Our first stop was at Diageo’s stand to catch up with Colin Dunn. It also provided an opportunity to try the Brora 35 Special Release from 2013. The dram had everything we had hoped for; amazing depth and complexity wrapped in a swirl of smoke. We’ve now tried almost all of the Special Releases from last year, and for me, this is the star.
It was great to have a chat with Colin (Diageo) and Chris (Compass Box) throughout the day. Two of the nicest guys in the industry.
It’s been a while since I’ve had the Caol Ila 12 so it was time to go back and reacquaint myself with it. For Mike, this is where it all started, and this is a whisky that still punches well above its weight and takes you over the sea to Islay.
The Midlands Whisky Festival had all of the right people there. We caught up with Lucas and tasted, for the first time, the peated Old Pulteney from 1990. Unusually the spirit isn’t peated, with the peat instead coming from maturation in a variety of Islay casks. This is a fabulous dram, and one of the days highlights.
Mike and I are both big fans of Balblair and it was fantastic to try the 1983 vintage again. Full of tropical fruits and spice this is a great whisky.
One of the days dream drams. This Glenfarclas has been matured in Port Casks for 31 years and provided a perfect accompaniment to lunch as it afforded the opportunity to sit down and savour the whisky
We were thrilled to be able to make Miss Whisky’s chocolate and whisky pairing class. Up for tasting was Tamdhu 10, Balblair 2003, Aberlour 16 (double matured), Balvenie Carribean Cask, and Bowmore 12 – all matched with different chocolate.
Alwynne led the session enthusiastically and knowledgeably. Each whisky was expertly matched with a different chocolate designed to bring our different characteristics of both the spirit and the chocolate. One of the most interesting combinations was the Balblair 2003 and the Marou (a 78% chocolate from Vietnam). The chocolate lit up the whisky really enhancing the vanilla notes and bringing out almonds and spices.
All of the chocolate was from the Chocolate Trading Company and it was really interesting that all the bars were ‘proper’ chocolate. And what I mean by that is that there was no flavoured chocolate in the tasting – just good quality bars that matched the whisky.
Alwynne leading the way!
The final pairing featured this chocolate from Madagascar. The chocolate itself contained coco nibs (this is what is present before the chocolate is subject to conching) and was tasted alongside the Bowmore 12. Tasting them together really highlighted the salty notes in the whisky (almost to a sea water level) and was my highlight of the class. Buy this chocolate and try it at home – you won’t be disappointed.

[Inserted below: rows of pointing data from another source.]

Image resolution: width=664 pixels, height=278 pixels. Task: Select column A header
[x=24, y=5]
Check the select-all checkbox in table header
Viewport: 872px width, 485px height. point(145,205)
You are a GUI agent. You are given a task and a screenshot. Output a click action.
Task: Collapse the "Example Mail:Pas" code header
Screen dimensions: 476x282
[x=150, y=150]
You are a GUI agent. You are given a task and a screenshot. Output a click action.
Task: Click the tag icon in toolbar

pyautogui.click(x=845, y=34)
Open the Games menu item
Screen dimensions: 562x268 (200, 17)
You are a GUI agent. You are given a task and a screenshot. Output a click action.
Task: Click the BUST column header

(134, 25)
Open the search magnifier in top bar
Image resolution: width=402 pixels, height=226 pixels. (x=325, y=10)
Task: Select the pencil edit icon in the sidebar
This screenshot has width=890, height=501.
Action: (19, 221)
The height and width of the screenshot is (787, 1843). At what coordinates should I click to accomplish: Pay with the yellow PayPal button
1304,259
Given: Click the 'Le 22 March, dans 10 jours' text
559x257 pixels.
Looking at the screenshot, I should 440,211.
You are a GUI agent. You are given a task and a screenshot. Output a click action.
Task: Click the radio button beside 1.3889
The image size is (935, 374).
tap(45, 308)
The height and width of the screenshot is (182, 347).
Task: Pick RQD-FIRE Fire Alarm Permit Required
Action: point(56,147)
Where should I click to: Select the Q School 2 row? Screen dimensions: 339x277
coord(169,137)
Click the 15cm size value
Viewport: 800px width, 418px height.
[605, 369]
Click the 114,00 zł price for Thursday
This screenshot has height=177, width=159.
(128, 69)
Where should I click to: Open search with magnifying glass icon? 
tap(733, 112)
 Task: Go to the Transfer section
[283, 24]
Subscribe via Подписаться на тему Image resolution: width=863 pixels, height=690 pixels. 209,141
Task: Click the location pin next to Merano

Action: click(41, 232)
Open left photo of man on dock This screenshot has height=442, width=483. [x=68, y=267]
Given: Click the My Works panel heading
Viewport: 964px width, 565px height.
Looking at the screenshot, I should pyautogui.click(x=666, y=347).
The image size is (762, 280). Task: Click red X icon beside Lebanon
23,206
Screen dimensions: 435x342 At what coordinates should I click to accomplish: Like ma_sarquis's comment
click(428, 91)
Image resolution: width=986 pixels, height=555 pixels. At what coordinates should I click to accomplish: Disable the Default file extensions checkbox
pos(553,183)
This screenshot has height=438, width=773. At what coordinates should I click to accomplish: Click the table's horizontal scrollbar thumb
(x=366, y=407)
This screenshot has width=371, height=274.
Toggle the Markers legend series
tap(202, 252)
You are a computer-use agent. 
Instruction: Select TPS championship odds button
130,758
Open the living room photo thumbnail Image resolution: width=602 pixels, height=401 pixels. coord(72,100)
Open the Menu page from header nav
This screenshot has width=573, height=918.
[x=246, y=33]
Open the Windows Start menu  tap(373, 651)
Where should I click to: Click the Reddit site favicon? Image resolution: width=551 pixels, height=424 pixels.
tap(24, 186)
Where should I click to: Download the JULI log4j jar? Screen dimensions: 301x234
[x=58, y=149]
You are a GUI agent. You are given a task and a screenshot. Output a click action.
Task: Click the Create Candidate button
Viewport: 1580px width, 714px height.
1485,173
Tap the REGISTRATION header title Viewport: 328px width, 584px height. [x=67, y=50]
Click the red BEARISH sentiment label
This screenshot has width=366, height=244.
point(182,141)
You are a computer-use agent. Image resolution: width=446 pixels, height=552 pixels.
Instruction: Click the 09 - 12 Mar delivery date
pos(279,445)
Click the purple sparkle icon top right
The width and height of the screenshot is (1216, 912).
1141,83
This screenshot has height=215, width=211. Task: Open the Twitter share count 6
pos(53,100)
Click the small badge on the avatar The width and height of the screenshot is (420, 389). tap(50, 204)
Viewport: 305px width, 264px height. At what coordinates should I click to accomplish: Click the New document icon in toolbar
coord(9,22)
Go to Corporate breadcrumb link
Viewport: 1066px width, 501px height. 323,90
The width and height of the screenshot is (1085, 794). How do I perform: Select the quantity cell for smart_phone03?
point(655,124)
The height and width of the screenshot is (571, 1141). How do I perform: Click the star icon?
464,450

Studiously making notes during the class
Tullibardine may not be at the top of everyones wish list but you should really try and seek out their cask strength stuff. Everyone I have had has been excellent, and this whisky from Carn Mor was no different. It was very savoury neat, but once a drop of water was added it turned very sweet and was almost icing sugar like in taste. Sadly, despite being bottled only 6 weeks ago it has completely sold out!
This was a real treat; Teaninich is a whisky I first discovered through Compass Box who use it in crafting some of their famous whiskies, but this is one of the first I have tried as a single malt. Despite being aged for 40 years this was a fresh, light and zingy dram with minimal effects from the wood.
No whisky show would be complete without a visit to Compass Box and it was a real surprise to find that they had Flaming Heart on the stand. I love this whisky; that combination of peat smoke and Chinese five spice just gets me; its a dram that makes me smile – what more could you want?
Octomore – the peatiest whisky in the world and oh so much more that peat. The depth and complexity is astounding, and its probably time I bought another bottle!
This was a special Bruichladdich. Two year old Octomore from fresh oak. The cask previously contained Bruichladdich and had now been filled with Octomore Spirit. While you could taste the youth in this – there was a new make tint to it; I would have bought it if it was on sale. It may not be whisky yet, but it is shaping up to be something special.
Our final stand of the day was Douglas Laing. This Old Particular Bladnoch was lovely; really fruity and jammy with a good dose of spice.
My final dream dram token was used on this Bowmore 25. It is a dram I have tasted before and previously I have found it a touch too floral for my liking. At the festival though it hit the spot – a great end to another fabulous show!